Your response should consist of the records below, repeated exactly.

*** RECORD SET ***

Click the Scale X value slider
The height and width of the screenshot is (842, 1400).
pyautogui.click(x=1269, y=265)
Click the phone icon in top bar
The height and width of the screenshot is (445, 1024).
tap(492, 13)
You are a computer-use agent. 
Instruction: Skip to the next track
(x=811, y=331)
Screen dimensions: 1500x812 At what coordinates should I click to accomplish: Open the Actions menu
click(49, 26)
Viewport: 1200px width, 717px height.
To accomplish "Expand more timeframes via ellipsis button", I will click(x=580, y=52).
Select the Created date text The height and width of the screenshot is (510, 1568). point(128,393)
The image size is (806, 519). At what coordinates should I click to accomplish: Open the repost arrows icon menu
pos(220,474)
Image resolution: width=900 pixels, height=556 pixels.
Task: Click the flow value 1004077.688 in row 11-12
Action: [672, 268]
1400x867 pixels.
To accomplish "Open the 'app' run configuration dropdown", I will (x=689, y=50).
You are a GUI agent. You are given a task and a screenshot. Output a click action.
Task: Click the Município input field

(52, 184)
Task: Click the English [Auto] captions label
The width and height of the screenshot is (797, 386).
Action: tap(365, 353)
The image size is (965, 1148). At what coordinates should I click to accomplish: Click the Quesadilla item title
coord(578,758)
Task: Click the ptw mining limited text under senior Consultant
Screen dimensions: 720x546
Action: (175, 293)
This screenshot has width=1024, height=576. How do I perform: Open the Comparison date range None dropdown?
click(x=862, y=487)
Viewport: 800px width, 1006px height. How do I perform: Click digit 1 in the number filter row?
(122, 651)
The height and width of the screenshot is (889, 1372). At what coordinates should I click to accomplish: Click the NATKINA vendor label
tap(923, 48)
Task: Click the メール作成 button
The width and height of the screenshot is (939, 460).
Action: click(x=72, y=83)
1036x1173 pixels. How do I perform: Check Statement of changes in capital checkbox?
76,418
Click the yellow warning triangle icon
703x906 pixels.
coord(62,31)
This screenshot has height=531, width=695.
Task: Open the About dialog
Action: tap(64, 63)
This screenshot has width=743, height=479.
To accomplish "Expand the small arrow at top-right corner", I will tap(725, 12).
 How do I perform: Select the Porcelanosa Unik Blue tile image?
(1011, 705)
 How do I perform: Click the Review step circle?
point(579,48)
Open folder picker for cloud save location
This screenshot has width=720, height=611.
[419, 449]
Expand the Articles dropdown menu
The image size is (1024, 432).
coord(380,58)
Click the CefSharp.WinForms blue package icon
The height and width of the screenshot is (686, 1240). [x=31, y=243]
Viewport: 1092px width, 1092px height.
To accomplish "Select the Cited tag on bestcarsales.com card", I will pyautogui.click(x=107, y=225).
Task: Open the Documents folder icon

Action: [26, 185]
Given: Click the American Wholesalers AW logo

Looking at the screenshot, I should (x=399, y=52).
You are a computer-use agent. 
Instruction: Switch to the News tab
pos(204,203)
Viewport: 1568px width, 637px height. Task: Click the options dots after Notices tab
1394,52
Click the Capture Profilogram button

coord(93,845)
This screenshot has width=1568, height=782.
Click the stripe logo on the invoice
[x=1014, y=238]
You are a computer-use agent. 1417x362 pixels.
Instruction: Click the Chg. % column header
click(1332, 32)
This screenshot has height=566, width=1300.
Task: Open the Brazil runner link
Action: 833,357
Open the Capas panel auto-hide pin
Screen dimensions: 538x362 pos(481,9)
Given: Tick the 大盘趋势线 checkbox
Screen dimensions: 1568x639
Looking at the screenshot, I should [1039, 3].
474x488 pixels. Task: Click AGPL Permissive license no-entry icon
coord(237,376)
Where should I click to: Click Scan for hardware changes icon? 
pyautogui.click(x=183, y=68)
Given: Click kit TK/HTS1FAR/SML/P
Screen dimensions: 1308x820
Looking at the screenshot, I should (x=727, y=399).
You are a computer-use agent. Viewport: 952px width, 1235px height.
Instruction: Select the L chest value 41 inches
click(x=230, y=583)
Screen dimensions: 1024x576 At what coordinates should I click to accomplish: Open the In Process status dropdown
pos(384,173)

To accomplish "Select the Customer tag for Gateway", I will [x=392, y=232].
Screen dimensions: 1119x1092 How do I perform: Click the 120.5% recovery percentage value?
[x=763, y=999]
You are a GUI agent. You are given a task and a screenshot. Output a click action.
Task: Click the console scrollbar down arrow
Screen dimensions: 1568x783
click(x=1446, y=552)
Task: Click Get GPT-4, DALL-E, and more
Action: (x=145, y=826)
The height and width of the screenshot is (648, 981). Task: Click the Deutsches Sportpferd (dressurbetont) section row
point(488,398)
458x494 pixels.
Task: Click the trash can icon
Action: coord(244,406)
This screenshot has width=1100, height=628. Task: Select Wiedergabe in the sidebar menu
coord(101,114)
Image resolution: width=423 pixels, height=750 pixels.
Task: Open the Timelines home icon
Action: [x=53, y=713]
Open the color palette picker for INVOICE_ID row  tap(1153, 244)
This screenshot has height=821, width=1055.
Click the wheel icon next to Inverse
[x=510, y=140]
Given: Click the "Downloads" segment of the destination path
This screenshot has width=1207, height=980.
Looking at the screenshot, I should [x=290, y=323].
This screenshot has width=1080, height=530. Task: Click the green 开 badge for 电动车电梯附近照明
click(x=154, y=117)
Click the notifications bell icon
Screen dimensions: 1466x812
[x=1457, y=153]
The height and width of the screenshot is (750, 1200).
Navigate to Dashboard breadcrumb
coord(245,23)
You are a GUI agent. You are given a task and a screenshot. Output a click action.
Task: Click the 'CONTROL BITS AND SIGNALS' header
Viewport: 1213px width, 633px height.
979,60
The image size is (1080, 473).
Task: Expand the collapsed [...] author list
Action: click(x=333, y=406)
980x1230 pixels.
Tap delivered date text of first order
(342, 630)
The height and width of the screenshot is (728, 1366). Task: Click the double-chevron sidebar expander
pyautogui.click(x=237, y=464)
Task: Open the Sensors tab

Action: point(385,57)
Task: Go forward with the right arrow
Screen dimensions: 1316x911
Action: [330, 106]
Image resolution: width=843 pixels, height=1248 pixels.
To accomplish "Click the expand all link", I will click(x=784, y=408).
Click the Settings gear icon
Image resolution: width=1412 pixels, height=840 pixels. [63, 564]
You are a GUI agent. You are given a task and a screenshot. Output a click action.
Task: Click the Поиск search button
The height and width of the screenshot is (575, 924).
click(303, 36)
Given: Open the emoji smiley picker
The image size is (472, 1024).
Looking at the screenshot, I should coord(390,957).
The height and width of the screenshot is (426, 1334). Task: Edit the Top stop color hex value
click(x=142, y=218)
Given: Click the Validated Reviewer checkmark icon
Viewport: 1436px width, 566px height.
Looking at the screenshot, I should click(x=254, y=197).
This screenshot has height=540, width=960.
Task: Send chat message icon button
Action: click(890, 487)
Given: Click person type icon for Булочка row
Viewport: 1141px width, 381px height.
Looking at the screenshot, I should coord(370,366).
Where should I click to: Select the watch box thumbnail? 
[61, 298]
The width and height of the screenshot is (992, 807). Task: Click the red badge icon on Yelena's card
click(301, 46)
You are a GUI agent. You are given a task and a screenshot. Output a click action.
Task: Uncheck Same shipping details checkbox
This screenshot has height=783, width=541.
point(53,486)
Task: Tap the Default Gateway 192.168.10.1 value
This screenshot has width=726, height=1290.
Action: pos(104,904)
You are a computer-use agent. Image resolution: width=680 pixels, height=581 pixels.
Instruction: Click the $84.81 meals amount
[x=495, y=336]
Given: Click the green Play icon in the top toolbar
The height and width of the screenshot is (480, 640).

*** End of RECORD SET ***

## PROBLEM SOLUTION
Click the Scale X value slider
The height and width of the screenshot is (842, 1400).
pyautogui.click(x=1269, y=265)
Click the phone icon in top bar
The height and width of the screenshot is (445, 1024).
tap(492, 13)
You are a computer-use agent. 
Instruction: Skip to the next track
(x=811, y=331)
Screen dimensions: 1500x812 At what coordinates should I click to accomplish: Open the Actions menu
click(49, 26)
Viewport: 1200px width, 717px height.
To accomplish "Expand more timeframes via ellipsis button", I will click(x=580, y=52).
Select the Created date text The height and width of the screenshot is (510, 1568). point(128,393)
The image size is (806, 519). At what coordinates should I click to accomplish: Open the repost arrows icon menu
pos(220,474)
Image resolution: width=900 pixels, height=556 pixels.
Task: Click the flow value 1004077.688 in row 11-12
Action: [672, 268]
1400x867 pixels.
To accomplish "Open the 'app' run configuration dropdown", I will (x=689, y=50).
You are a GUI agent. You are given a task and a screenshot. Output a click action.
Task: Click the Município input field

(52, 184)
Task: Click the English [Auto] captions label
The width and height of the screenshot is (797, 386).
Action: tap(365, 353)
The image size is (965, 1148). At what coordinates should I click to accomplish: Click the Quesadilla item title
coord(578,758)
Task: Click the ptw mining limited text under senior Consultant
Screen dimensions: 720x546
Action: (175, 293)
This screenshot has width=1024, height=576. How do I perform: Open the Comparison date range None dropdown?
click(x=862, y=487)
Viewport: 800px width, 1006px height. How do I perform: Click digit 1 in the number filter row?
(122, 651)
The height and width of the screenshot is (889, 1372). At what coordinates should I click to accomplish: Click the NATKINA vendor label
tap(923, 48)
Task: Click the メール作成 button
The width and height of the screenshot is (939, 460).
Action: click(x=72, y=83)
1036x1173 pixels. How do I perform: Check Statement of changes in capital checkbox?
76,418
Click the yellow warning triangle icon
703x906 pixels.
coord(62,31)
This screenshot has height=531, width=695.
Task: Open the About dialog
Action: tap(64, 63)
This screenshot has width=743, height=479.
To accomplish "Expand the small arrow at top-right corner", I will tap(725, 12).
 How do I perform: Select the Porcelanosa Unik Blue tile image?
(1011, 705)
 How do I perform: Click the Review step circle?
point(579,48)
Open folder picker for cloud save location
This screenshot has width=720, height=611.
[419, 449]
Expand the Articles dropdown menu
The image size is (1024, 432).
coord(380,58)
Click the CefSharp.WinForms blue package icon
The height and width of the screenshot is (686, 1240). [x=31, y=243]
Viewport: 1092px width, 1092px height.
To accomplish "Select the Cited tag on bestcarsales.com card", I will pyautogui.click(x=107, y=225).
Task: Open the Documents folder icon

Action: [26, 185]
Given: Click the American Wholesalers AW logo

Looking at the screenshot, I should (x=399, y=52).
You are a computer-use agent. 
Instruction: Switch to the News tab
pos(204,203)
Viewport: 1568px width, 637px height. Task: Click the options dots after Notices tab
1394,52
Click the Capture Profilogram button

coord(93,845)
This screenshot has width=1568, height=782.
Click the stripe logo on the invoice
[x=1014, y=238]
You are a computer-use agent. 1417x362 pixels.
Instruction: Click the Chg. % column header
click(1332, 32)
This screenshot has height=566, width=1300.
Task: Open the Brazil runner link
Action: 833,357
Open the Capas panel auto-hide pin
Screen dimensions: 538x362 pos(481,9)
Given: Tick the 大盘趋势线 checkbox
Screen dimensions: 1568x639
Looking at the screenshot, I should [1039, 3].
474x488 pixels. Task: Click AGPL Permissive license no-entry icon
coord(237,376)
Where should I click to: Click Scan for hardware changes icon? 
pyautogui.click(x=183, y=68)
Given: Click kit TK/HTS1FAR/SML/P
Screen dimensions: 1308x820
Looking at the screenshot, I should (x=727, y=399).
You are a computer-use agent. Viewport: 952px width, 1235px height.
Instruction: Select the L chest value 41 inches
click(x=230, y=583)
Screen dimensions: 1024x576 At what coordinates should I click to accomplish: Open the In Process status dropdown
pos(384,173)

To accomplish "Select the Customer tag for Gateway", I will [x=392, y=232].
Screen dimensions: 1119x1092 How do I perform: Click the 120.5% recovery percentage value?
[x=763, y=999]
You are a GUI agent. You are given a task and a screenshot. Output a click action.
Task: Click the console scrollbar down arrow
Screen dimensions: 1568x783
click(x=1446, y=552)
Task: Click Get GPT-4, DALL-E, and more
Action: (x=145, y=826)
The height and width of the screenshot is (648, 981). Task: Click the Deutsches Sportpferd (dressurbetont) section row
point(488,398)
458x494 pixels.
Task: Click the trash can icon
Action: coord(244,406)
This screenshot has width=1100, height=628. Task: Select Wiedergabe in the sidebar menu
coord(101,114)
Image resolution: width=423 pixels, height=750 pixels.
Task: Open the Timelines home icon
Action: [x=53, y=713]
Open the color palette picker for INVOICE_ID row  tap(1153, 244)
This screenshot has height=821, width=1055.
Click the wheel icon next to Inverse
[x=510, y=140]
Given: Click the "Downloads" segment of the destination path
This screenshot has width=1207, height=980.
Looking at the screenshot, I should [x=290, y=323].
This screenshot has width=1080, height=530. Task: Click the green 开 badge for 电动车电梯附近照明
click(x=154, y=117)
Click the notifications bell icon
Screen dimensions: 1466x812
[x=1457, y=153]
The height and width of the screenshot is (750, 1200).
Navigate to Dashboard breadcrumb
coord(245,23)
You are a GUI agent. You are given a task and a screenshot. Output a click action.
Task: Click the 'CONTROL BITS AND SIGNALS' header
Viewport: 1213px width, 633px height.
979,60
The image size is (1080, 473).
Task: Expand the collapsed [...] author list
Action: click(x=333, y=406)
980x1230 pixels.
Tap delivered date text of first order
(342, 630)
The height and width of the screenshot is (728, 1366). Task: Click the double-chevron sidebar expander
pyautogui.click(x=237, y=464)
Task: Open the Sensors tab

Action: point(385,57)
Task: Go forward with the right arrow
Screen dimensions: 1316x911
Action: [330, 106]
Image resolution: width=843 pixels, height=1248 pixels.
To accomplish "Click the expand all link", I will click(x=784, y=408).
Click the Settings gear icon
Image resolution: width=1412 pixels, height=840 pixels. [63, 564]
You are a GUI agent. You are given a task and a screenshot. Output a click action.
Task: Click the Поиск search button
The height and width of the screenshot is (575, 924).
click(303, 36)
Given: Open the emoji smiley picker
The image size is (472, 1024).
Looking at the screenshot, I should coord(390,957).
The height and width of the screenshot is (426, 1334). Task: Edit the Top stop color hex value
click(x=142, y=218)
Given: Click the Validated Reviewer checkmark icon
Viewport: 1436px width, 566px height.
Looking at the screenshot, I should click(x=254, y=197).
This screenshot has height=540, width=960.
Task: Send chat message icon button
Action: click(890, 487)
Given: Click person type icon for Булочка row
Viewport: 1141px width, 381px height.
Looking at the screenshot, I should coord(370,366).
Where should I click to: Select the watch box thumbnail? 
[61, 298]
The width and height of the screenshot is (992, 807). Task: Click the red badge icon on Yelena's card
click(301, 46)
You are a GUI agent. You are given a task and a screenshot. Output a click action.
Task: Uncheck Same shipping details checkbox
This screenshot has height=783, width=541.
point(53,486)
Task: Tap the Default Gateway 192.168.10.1 value
This screenshot has width=726, height=1290.
Action: pos(104,904)
You are a computer-use agent. Image resolution: width=680 pixels, height=581 pixels.
Instruction: Click the $84.81 meals amount
[x=495, y=336]
Given: Click the green Play icon in the top toolbar
The height and width of the screenshot is (480, 640).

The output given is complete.